The Supreme Court has agreed to hear the case, which is the biggest employment discrimination case in the nation's history. Wal-Mart is arguing that there are too many plaintiffs for them to have similar claims. The class consists of anywhere from 500,000 to 1.6 million women.
The New York Times reports:
The question is not whether there was discrimination but rather whether the claims by the individual employees may be combined as a class action. The court's decision on that issue will almost certainly affect all sorts of class-action suits, including ones asserting antitrust, securities and product liability.
Wal-Mart, which says its policies expressly bar discrimination and promote diversity, said the women in the potential class action - who worked in 3,400 stores in 170 job classifications - could not possibly have enough in common to make class-action treatment appropriate.

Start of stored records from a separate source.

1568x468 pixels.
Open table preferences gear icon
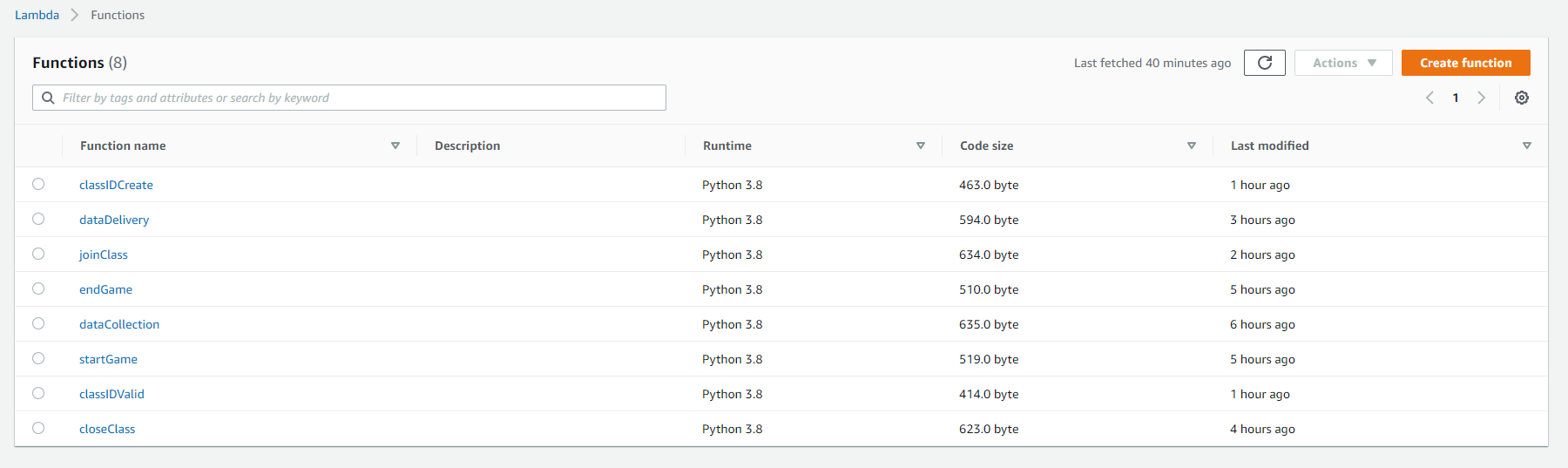[x=1521, y=98]
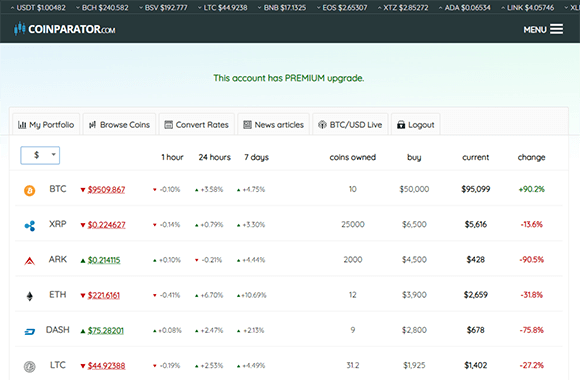Open DASH price link $75.28201

tap(105, 330)
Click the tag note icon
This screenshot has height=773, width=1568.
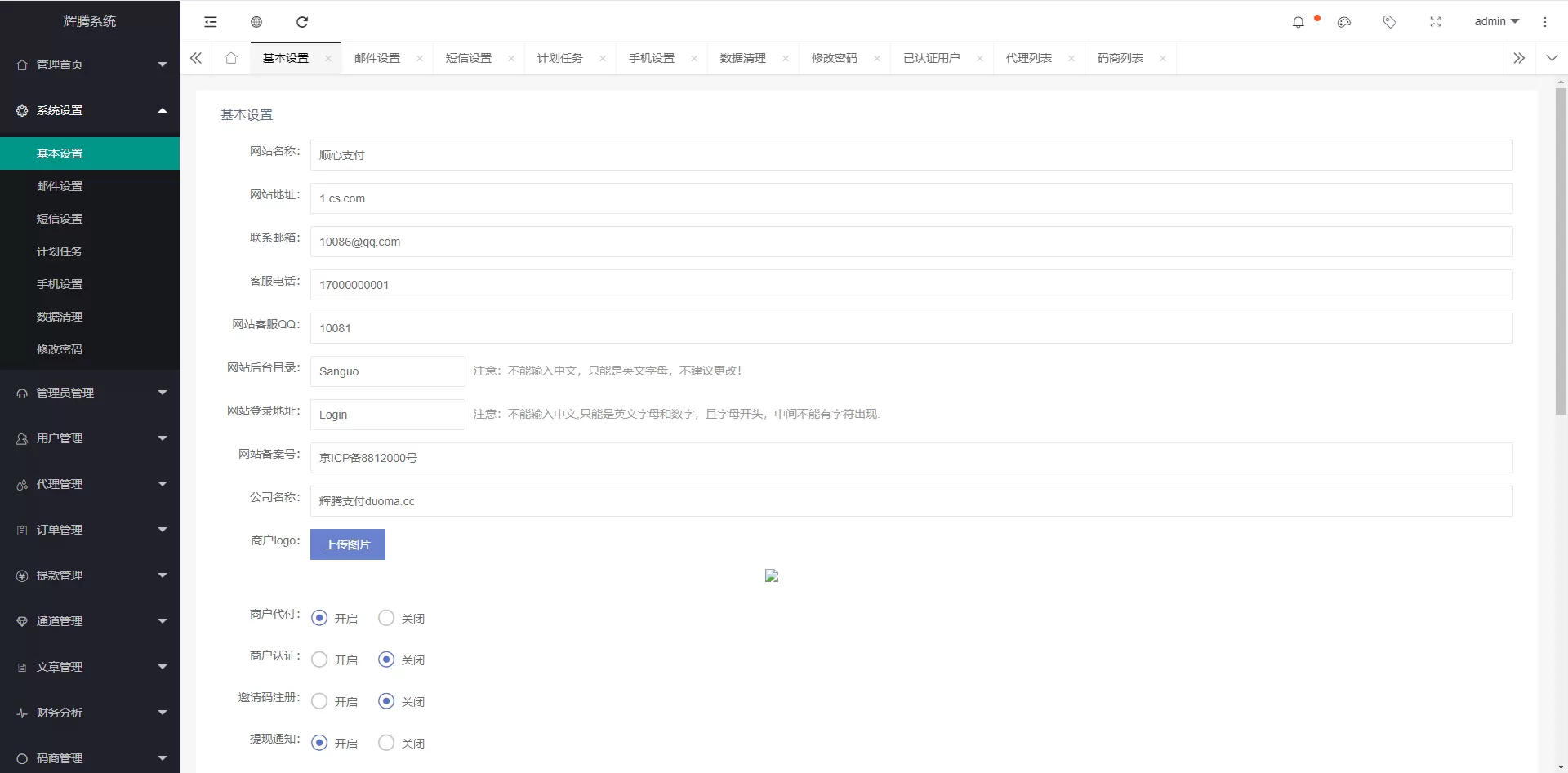point(1390,22)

"We are pleased that the Supreme Court has granted review in this important case," a Wal-Mart statement said. "The current confusion in class-action law is harmful for everyone - employers, employees, businesses of all types and sizes and the civil justice system. These are exceedingly important issues that reach far beyond this particular case."
But the lawyer for the plaintiffs says this decision could prevent other civil rights cases, which often use class action status, from going forward.

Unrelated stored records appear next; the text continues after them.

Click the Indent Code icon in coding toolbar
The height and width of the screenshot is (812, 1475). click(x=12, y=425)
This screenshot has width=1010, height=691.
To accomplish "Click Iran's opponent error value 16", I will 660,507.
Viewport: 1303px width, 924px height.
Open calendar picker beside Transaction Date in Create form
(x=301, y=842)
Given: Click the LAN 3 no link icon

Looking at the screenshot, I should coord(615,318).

"Wal-Mart has thrown up an extraordinarily broad number of issues, many of which, if the court seriously entertained, could very severely undermine many civil rights class actions," attorney Brad Seligman told the Times.
Seligman and his team have argued that the class size is justified:
"The class is large because Wal-Mart is the nation's largest employer," the brief said, "and manages its operations and employment practices in a highly uniform and centralized manner."
The case pits the interests of businesses against the interests of civil rights groups. The Washington Post reports:
Business groups say certification of a class action puts enormous pressure on a company to settle, regardless of whether the charges can be proved, because of the cost of the litigation and the potential award. For Wal-Mart, the nation's largest employer, the sum could be billions of dollars.But civil rights groups say class-action suits are the most effective and cost-efficient way to make sure a business ends discriminatory practices and pays a price for its actions.
Judges who dissented in the original decision that allowed the suit to go forward as a class action said the class was too vast and that Wal-Mart will not be able to present tailored defenses.
"Maybe there'd be no difference between 500 employees and 500,000 employees if they all had similar jobs, worked at the same half-billion-square-foot store and were supervised by the same managers," wrote Chief Judge Alex Kozinski. "But the half-million members of the majority's approved class held a multitude of jobs, at different levels of Wal-Mart's hierarchy, for variable lengths of time, in 3,400 stores, sprinkled across 50 states, with a kaleidoscope of supervisors (male and female)....They have little in common but their sex and this lawsuit."
That's wrong. This is not a case about what happened to each individual but a culture of discrimination that affected many individuals.
A culture of discrimination can exist across a vast body or structure. Take Jim Crow, for example. That discrimination may have looked different in New York City than the Deep South but it was hateful discrimination nonetheless that affected millions of Americans across vast areas.
Given this country's history of discrimination against women and other groups, is it so hard to believe that Wal-Mart or any other large corporate entity has a culture where the ideas of women are not valued and they are not rewarded for their contributions?
Go to any Wal-Mart in America and it appears basically the same. Large corporate entities in America value the idea that you can step into any store and have it be the same as any other. That's a product of a carefully defined corporate culture. Discrimination in a corporation can be cultivated in the same way.
Finally, Wal-Mart will have an opportunity to show in court that they did not have a culture of discrimination as they claim. How many women managers do they have? Are women and men who do the same job paid the same? These are easy things for Wal-Mart to prove.
The civil rights of individuals deserve to be protected.